De acordo com Targino, a escolha do Coque para a criação da orquestra foi estratégica: era a comunidade com o pior Índice de Desenvolvimento Humano Municipal (IDH–M) do Recife, com IDH–M de 0,632 para área formada pela Ilha Joana Bezerra, São José e Coque (Censo de 2000 do IBGE), resultado semelhante ao do Gabão, na África, que, no mesmo período, registrava IDH de 0,637.
O violoncelista Diego Dias, 19 anos, reconhece a música como uma oportunidade diante da realidade da comunidade em que vive. Ele é um dos 44 músicos que foram a Roma para apresentação ao Papa e gravação do álbum. Diego, que entrou para o projeto social aos 11 anos e atualmente é estudante do Bacharelado em Música da UFPE, integra a Orquestra Cidadã Meninos do Coque como instrumentista, e desde 2014 atua também como monitor. Apesar de valorizar todas as oportunidades que tem tido dentro do projeto, ele faz questão de desmistificar a relação do bairro com a violência. “Aqui na orquestra, a gente consegue se desligar da violência e seguir um caminho diferente. Mas é preciso dizer também que hoje o nosso bairro é mais seguro que vários bairros nobres do Recife.”

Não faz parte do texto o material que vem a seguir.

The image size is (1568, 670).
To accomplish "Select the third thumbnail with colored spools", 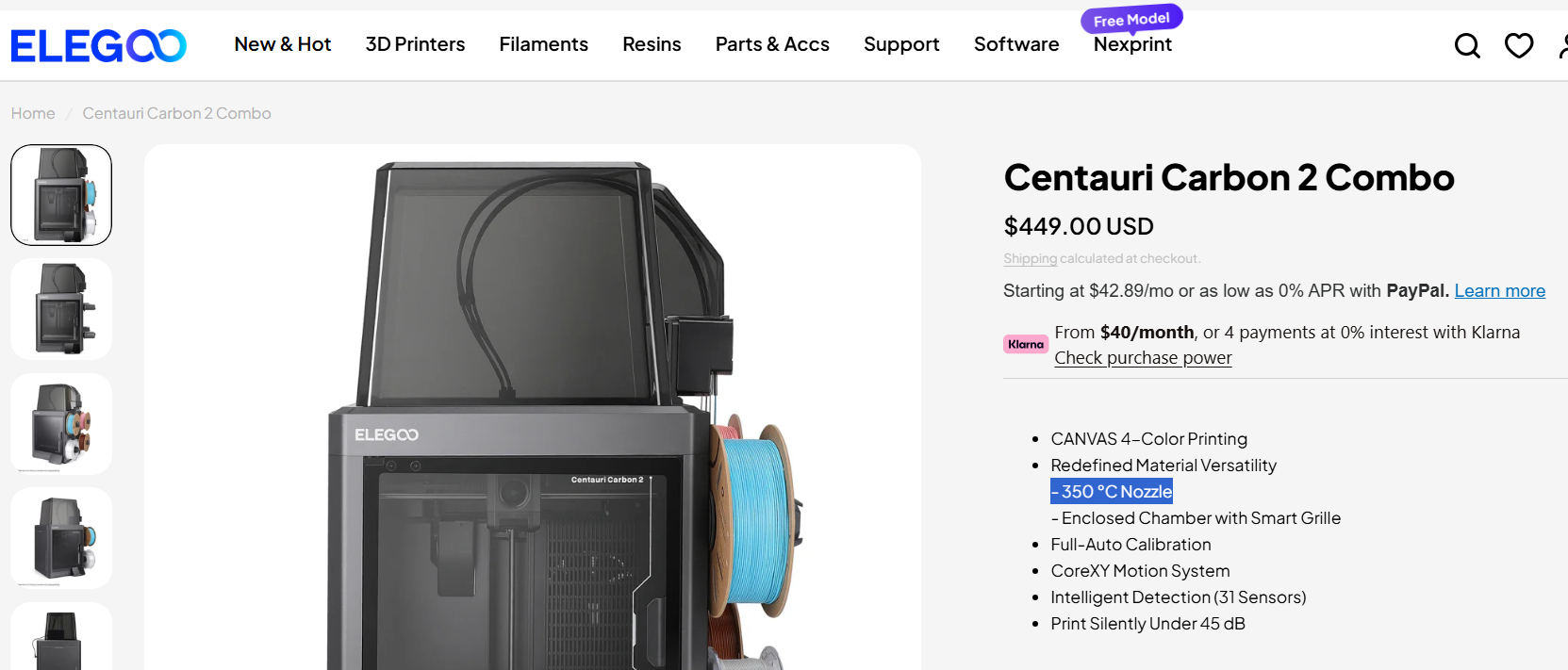I will click(61, 424).
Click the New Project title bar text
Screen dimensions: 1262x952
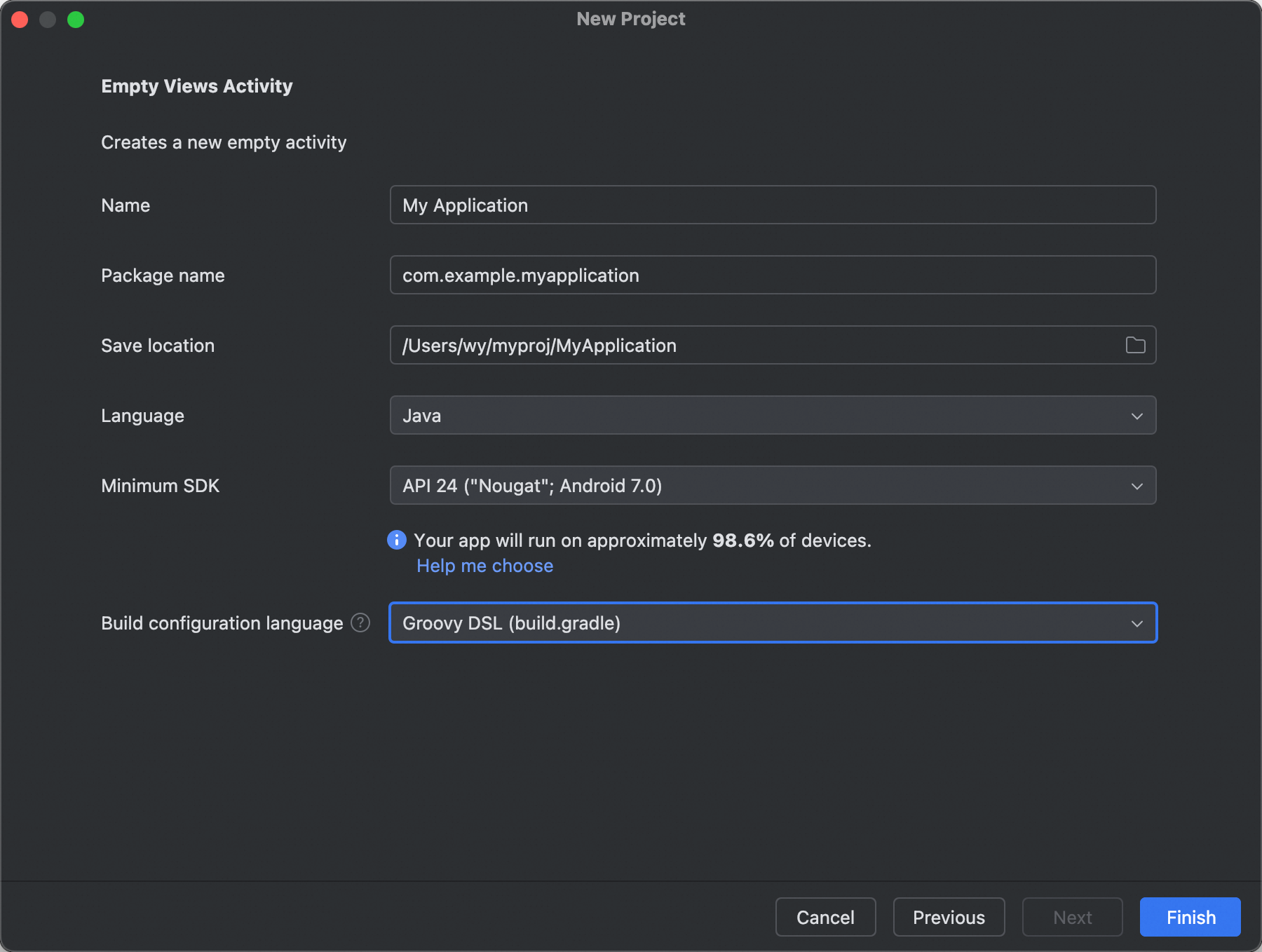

Além de integrar a OCC, Diego faz parte da Orquestra de Câmara do Conservatório Pernambucano de Música e da Orquestra Jovem de Pernambuco. Recentemente, foi a São Paulo para fazer um curso de Filosofia Suzuki, método utilizado na escola da Orquestra Cidadã. “Quero ser músico e também professor. Gosto do instrumento erudito na música popular brasileira, gosto especialmente de forró”, diz.
Diego e seus colegas têm uma nova viagem internacional marcada para o final deste ano. O destino é Nova York, onde tocarão no Plenário Geral da Organização das Nações Unidas (ONU), em comemoração ao aniversário da Unicef.